Trichet, unsure of how the soaring cost of corporate borrowing will affect Europe's economy, may shelve an interest- rate increase planned for this week, analysts said. Confidence among consumers and companies has already taken a hit, reports on Aug. 31 showed.

``Markets haven't settled enough for the ECB to hike rates,'' said Michiel de Bruin, head of government bonds at the Netherlands unit of London-based F&C Asset Management. ``You have to be very sure there'll be no impact on the real economy from this crisis, and it's too soon to say that.''

Economists say Trichet will wait. Just 11 out of 55 surveyed by Bloomberg News predict a quarter-point increase when the 19- member governing council meets in Frankfurt on Sept. 6.

``Everyone was expecting a rate rise in September because Trichet signaled one,'' said Stewart Robertson, an economist at Morley Fund Management Ltd. in London. ``Things have changed. In the current circumstances, it would be an absolutely bloody- minded thing to do.''

Trichet, 65, has flagged the past eight rate increases by pledging ``strong vigilance'' on inflation. He used those words at a press conference on Aug. 2, signaling rates would rise in September for the ninth time since late 2005.

He retracted the remark on Aug. 27, saying the ECB isn't ``pre-committed'' to higher rates. ``What I said Aug. 2 was before market turbulences.''

Stocks Drop

The Morgan Stanley Capital International World Index declined 11 percent between July 19 and Aug. 16 as credit became more expensive. Overnight borrowing costs between banks in Europe rose as high as 4.62 percent on Aug. 9, compared with the ECB's benchmark rate of 4 percent, prompting the central bank to inject cash into money markets.

════

* [REQUIREMENTS]:
1 - In the ECB rate passage, how does the stretch from "Economists say Trichet" through "since late 2005." read once you update "Frankfurt" to "Paris"? Write out the full stretch.
2 - According to the ECB rate passage, what prompted the central bank to inject cash into money markets?
The records aren't needed for anything here.

* [EXTRACTED MATERIAL]:
════

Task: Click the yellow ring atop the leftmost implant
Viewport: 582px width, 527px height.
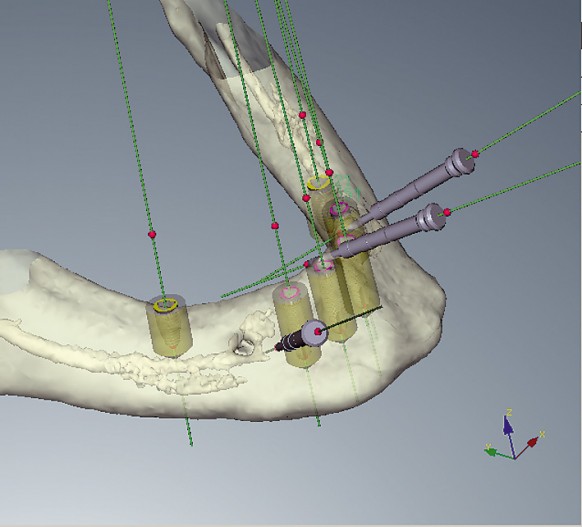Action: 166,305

════

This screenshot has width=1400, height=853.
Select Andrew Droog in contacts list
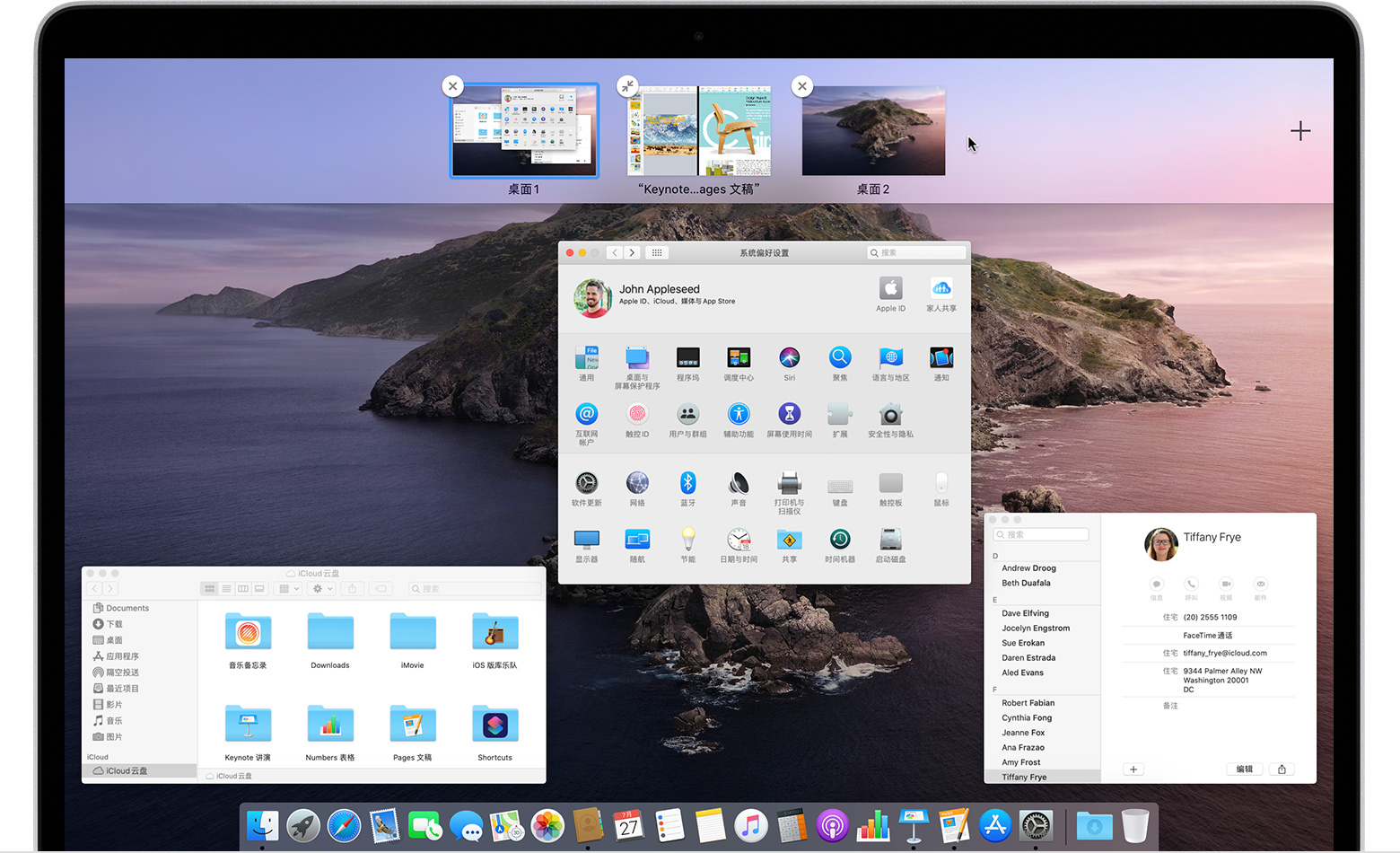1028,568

════

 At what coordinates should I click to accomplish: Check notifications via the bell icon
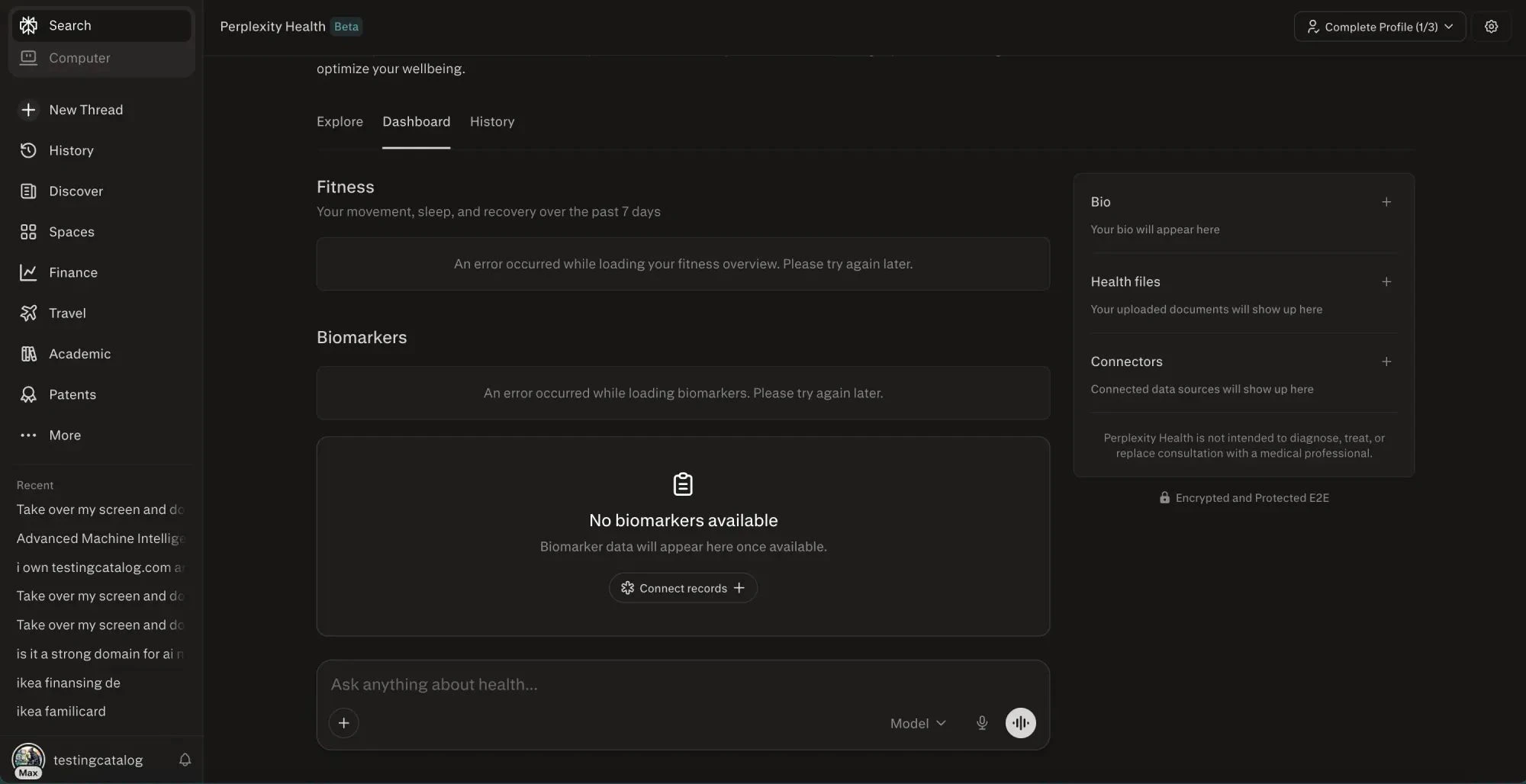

════

* [RESPONSES IN ORDER]:
1 -
Economists say Trichet will wait. Just 11 out of 55 surveyed by Bloomberg News predict a quarter-point increase when the 19- member governing council meets in Paris on Sept. 6.

``Everyone was expecting a rate rise in September because Trichet signaled one,'' said Stewart Robertson, an economist at Morley Fund Management Ltd. in London. ``Things have changed. In the current circumstances, it would be an absolutely bloody- minded thing to do.''

Trichet, 65, has flagged the past eight rate increases by pledging ``strong vigilance'' on inflation. He used those words at a press conference on Aug. 2, signaling rates would rise in September for the ninth time since late 2005.

2 - Overnight borrowing costs between banks in Europe rose as high as 4.62 percent on Aug. 9. That was above the ECB's benchmark rate of 4 percent.